Moratorium kunjungan kerja ke luar negeri yang diberlakukan mulai 1 September 2025, kecuali untuk undangan kenegaraan, menandai perubahan paradigma dalam pelaksanaan fungsi legislatif. Keputusan ini merespons kritik keras masyarakat terhadap maraknya perjalanan dinas yang dinilai tidak produktif dan pemborosan anggaran negara. Wakil Ketua DPR RI, Sufmi Dasco Ahmad, menegaskan bahwa keputusan ini merupakan bentuk keseriusan parlemen dalam mendengarkan suara rakyat.
Namun, pertanyaan kritis yang mengemuka adalah: apakah langkah-langkah ini sudah cukup memenuhi esensi dari 17+8 tuntutan rakyat? Jika kita telaah secara mendalam, 17 tuntutan dengan tenggat 5 September 2025 dan 8 tuntutan jangka panjang hingga 31 Agustus 2026 mencakup spektrum yang jauh lebih luas daripada sekadar pemangkasan tunjangan parlemen.
Tuntutan pembebasan demonstran yang ditahan, penghentian kekerasan aparat, transparansi anggaran, hingga penundaan kenaikan harga BBM dan listrik adalah isu-isu struktural yang membutuhkan komitmen politik jangka panjang.
Pemangkasan tunjangan DPR, meski simbolis dan penting, hanya menyentuh satu aspek dari tuntutan yang lebih komprehensif tentang reformasi tata kelola pemerintahan dan keadilan sosial.
Mengapa respons DPR , walau nyata, belum cukup bagi sebagian besar masyarakat? Karena tuntutan 17+8 bersifat multi-layer: ada tuntutan yang bersifat administratif dan fiskal (seperti pemangkasan tunjangan) yang bisa diputuskan relatif cepat, namun ada juga tuntutan yang menyentuh akar kelembagaan dan penegakan hukum yang memerlukan proses panjang, audit independen, perubahan undang-undang, dan akuntabilitas penegak hukum.
Rakyat menuntut tidak sekadar penghematan anggaran atau gestur simbolik, melainkan pengembalian rasa keadilan, penegakan hukum tanpa pilih kasih, dan jaminan bahwa korban serta keluarganya mendapatkan keadilan.
Tuntutan ini menuntut bukti: tindakan kolektif yang bersifat struktural, bukan hanya potongan anggaran yang bisa diatur ulang atau diganti lewat pos lain
Jika hasilnya tak sesuai harapan , jika janji-janji itu berhenti pada pengumuman dan tidak diikuti dengan kebijakan nyata, audit publik, atau perbaikan hukum maka risiko yang muncul bukan sekadar kekecewaan.

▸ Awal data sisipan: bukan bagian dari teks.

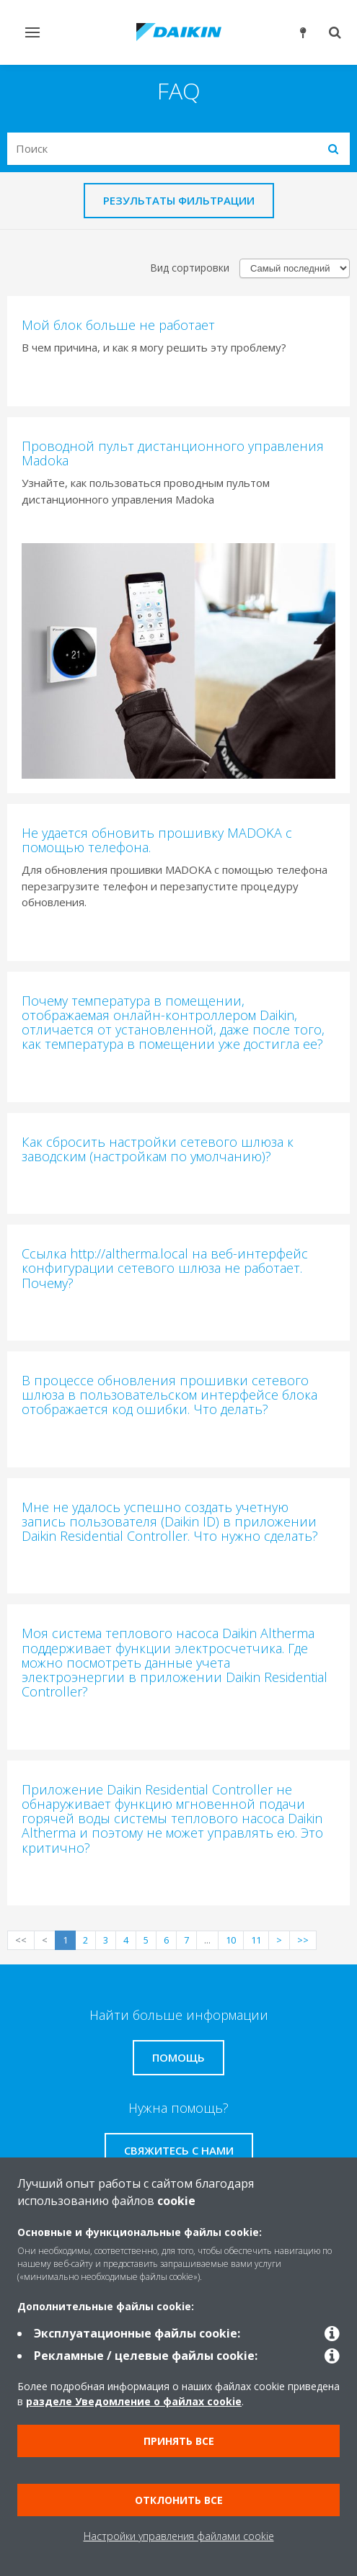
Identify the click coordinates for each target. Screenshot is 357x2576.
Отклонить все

Akan ada penurunan kepercayaan publik terhadap lembaga legislatif, radikalisasi wacana publik, dan kemungkinan meningkatnya mobilisasi massa yang lebih luas dan terus-menerus.
Ketika institusi merespons dengan langkah simbolis tanpa transparansi pelaksanaan, desakan baru akan muncul, dan legitimasi politik yang rapuh bisa berubah menjadi krisis institusional.
Namun, jika pemangkasan itu diikuti dengan peta jalan yang jelas , misalnya audit pos-pos anggaran, publikasi hasil evaluasi, dan mekanisme pengawasan rakyat terhadap realisasi keputusan , maka langkah awal itu bisa menjadi titik tolak reformasi yang lebih dalam
Dari perspektif kuantitatif, penghentian tunjangan perumahan untuk 575 anggota DPR berpotensi menghemat anggaran negara dalam jumlah signifikan. Dengan asumsi rata-rata tunjangan perumahan sekitar Rp 15 juta per bulan per anggota, penghematan tahunan bisa mencapai lebih dari Rp 100 miliar. Angka ini memang tidak sebesar total anggaran DPR yang mencapai triliunan rupiah, namun secara simbolis menunjukkan komitmen untuk efisiensi anggaran.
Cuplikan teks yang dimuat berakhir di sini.